Supplied material –
————
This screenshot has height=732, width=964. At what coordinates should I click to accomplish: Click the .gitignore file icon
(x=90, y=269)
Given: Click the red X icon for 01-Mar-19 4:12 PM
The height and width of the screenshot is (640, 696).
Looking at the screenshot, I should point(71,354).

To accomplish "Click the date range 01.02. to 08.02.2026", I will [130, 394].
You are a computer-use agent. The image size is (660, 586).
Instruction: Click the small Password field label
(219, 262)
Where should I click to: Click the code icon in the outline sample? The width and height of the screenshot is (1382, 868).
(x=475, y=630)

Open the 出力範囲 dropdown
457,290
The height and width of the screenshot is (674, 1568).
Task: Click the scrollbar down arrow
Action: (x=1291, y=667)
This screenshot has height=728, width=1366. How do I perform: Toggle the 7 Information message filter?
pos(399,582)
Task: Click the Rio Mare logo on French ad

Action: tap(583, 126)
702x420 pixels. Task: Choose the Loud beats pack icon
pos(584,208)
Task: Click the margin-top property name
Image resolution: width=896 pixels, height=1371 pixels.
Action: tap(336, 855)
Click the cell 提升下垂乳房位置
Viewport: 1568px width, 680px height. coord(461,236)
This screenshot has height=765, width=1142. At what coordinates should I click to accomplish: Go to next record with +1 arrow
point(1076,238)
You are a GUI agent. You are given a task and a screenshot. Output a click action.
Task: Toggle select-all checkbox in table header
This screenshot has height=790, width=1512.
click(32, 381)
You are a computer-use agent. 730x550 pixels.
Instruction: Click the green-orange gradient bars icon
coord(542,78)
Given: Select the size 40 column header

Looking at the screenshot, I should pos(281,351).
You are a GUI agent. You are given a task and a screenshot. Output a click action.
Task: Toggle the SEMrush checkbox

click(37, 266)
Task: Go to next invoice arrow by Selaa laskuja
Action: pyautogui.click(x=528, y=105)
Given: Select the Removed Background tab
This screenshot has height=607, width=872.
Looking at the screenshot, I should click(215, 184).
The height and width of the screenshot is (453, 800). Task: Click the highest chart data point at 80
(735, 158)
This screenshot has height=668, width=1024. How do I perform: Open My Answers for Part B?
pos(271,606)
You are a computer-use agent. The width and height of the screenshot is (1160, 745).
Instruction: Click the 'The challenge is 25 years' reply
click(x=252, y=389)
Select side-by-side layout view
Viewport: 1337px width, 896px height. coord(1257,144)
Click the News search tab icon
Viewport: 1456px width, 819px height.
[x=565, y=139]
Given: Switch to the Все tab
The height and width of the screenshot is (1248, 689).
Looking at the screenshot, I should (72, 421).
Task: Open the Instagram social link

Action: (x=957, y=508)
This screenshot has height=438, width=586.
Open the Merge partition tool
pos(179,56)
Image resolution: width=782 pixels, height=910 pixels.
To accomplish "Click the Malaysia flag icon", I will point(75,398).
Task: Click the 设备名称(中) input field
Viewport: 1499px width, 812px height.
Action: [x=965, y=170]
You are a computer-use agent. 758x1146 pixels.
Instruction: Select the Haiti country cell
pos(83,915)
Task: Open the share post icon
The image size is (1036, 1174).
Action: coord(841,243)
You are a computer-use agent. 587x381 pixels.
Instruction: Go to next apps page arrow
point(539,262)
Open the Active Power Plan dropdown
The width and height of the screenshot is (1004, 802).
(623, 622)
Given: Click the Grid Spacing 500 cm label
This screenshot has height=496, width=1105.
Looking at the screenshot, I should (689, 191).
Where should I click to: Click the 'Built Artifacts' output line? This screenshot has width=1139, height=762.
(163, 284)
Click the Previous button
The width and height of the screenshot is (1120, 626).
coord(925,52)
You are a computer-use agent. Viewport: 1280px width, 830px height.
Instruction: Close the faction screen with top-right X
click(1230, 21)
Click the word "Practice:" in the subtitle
————
Where does the string "computer" occur in the listing above? Return every line that contains it.

Task output –
You are a computer-use agent. The image size is (660, 586).
You are a computer-use agent. 730x550 pixels.
You are a computer-use agent. The width and height of the screenshot is (1160, 745).
You are a computer-use agent. 758x1146 pixels.
You are a computer-use agent. 587x381 pixels.
You are a computer-use agent. Viewport: 1280px width, 830px height.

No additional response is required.